The elevation of the serum levels of TNF-α significantly decreased after treatment in obese subjects with NIDDM but not in the nonobese group. A lesser degree of fatty tissue decrease in the nonobese group than in the obese group may be a potential explanation for this finding. The decrease in the accumulation of fatty tissues in the nonobese group after the treatment was probably insufficient to produce a significant change in the serum levels of TNF-α. These results suggest that increased total body fat may be an important factor in the regulation of serum TNF-α levels.
On the other hand, previous studies have shown that hyperglycemia or the presence of diabetes mellitus may enhance the production of TNF-α from monocytes in vitro (11, 12). Our present results suggest that hyperglycemia does not affect the serum levels of TNF-α.
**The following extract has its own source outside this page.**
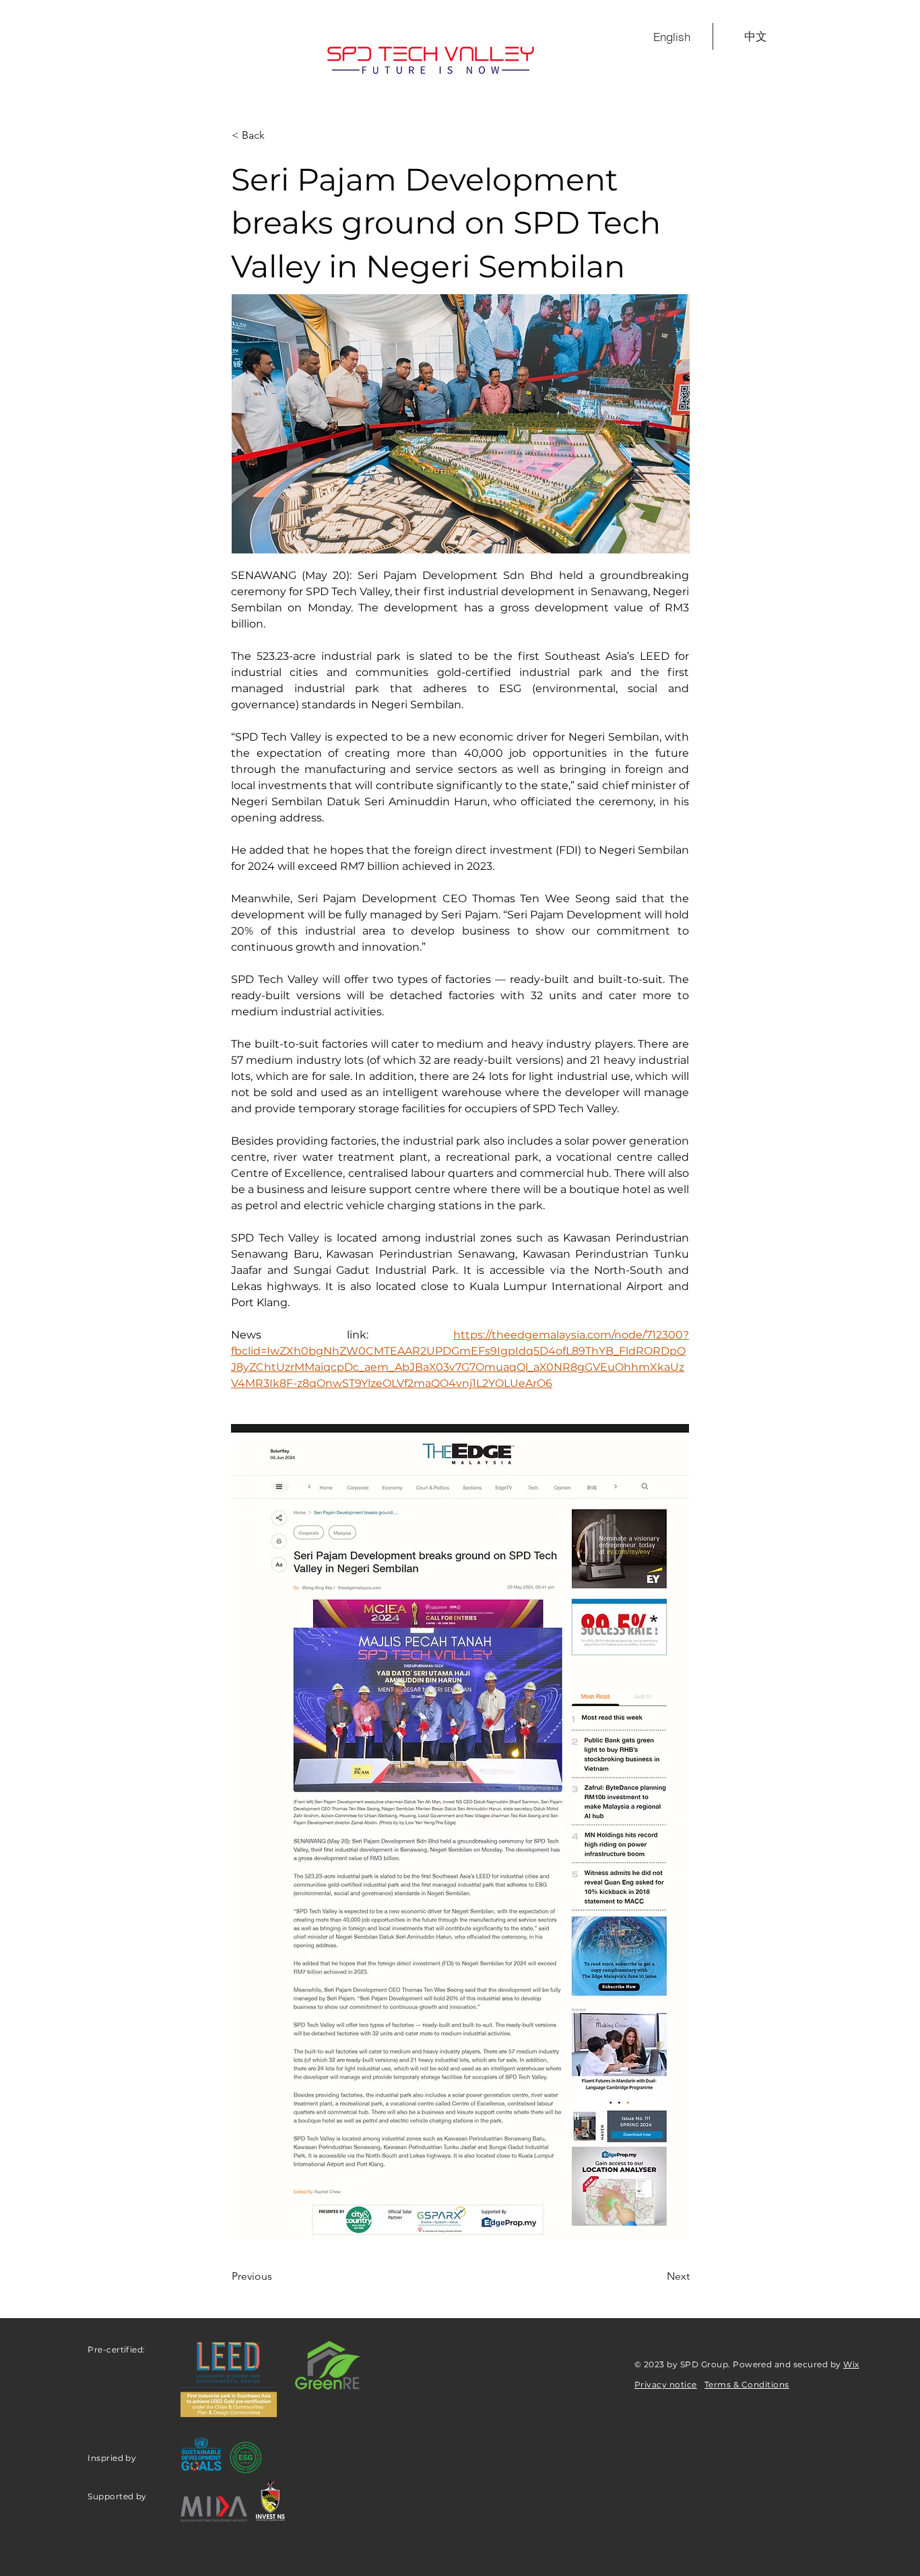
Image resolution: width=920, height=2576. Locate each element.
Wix (851, 2364)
The association between insulin resistance and TNF-α has been previously reported (13–22). In the current study, we found that the serum levels of TNF-α are inversely correlated with GIR in obese NIDDM patients after, but not before, the treatment. The lack of correlation between the serum TNF-α levels and GIR before the treatment was probably the result of the influence of obesity and glucose toxicity on GIR. Kroder et al. (23) reported that the mechanism of insulin resistance caused by TNF-α differs from that induced by hyperglycemia. Our results suggest that serum TNF-α levels may play an important role in the mechanism of insulin resistance associated with obesity. The serum levels of TNF-α found in the present study were relatively low, and circulating TNF-α may not be biologically active at such low concentration. However, it is probable that locally produced TNF-α may act synergistically with circulating TNF-α on fatty and muscular tissues.
In conclusion, our results suggest that serum TNF-α levels are influenced by body fat accumulation and that they may contribute to the insulin resistance associated with obesity.
Acknowledgements
We thank Dr. Y. Adachi and Dr. E. C. Gabazza for their helpful discussion.
This work was supported in part by a grant from the Mie Prefecture Medical Association.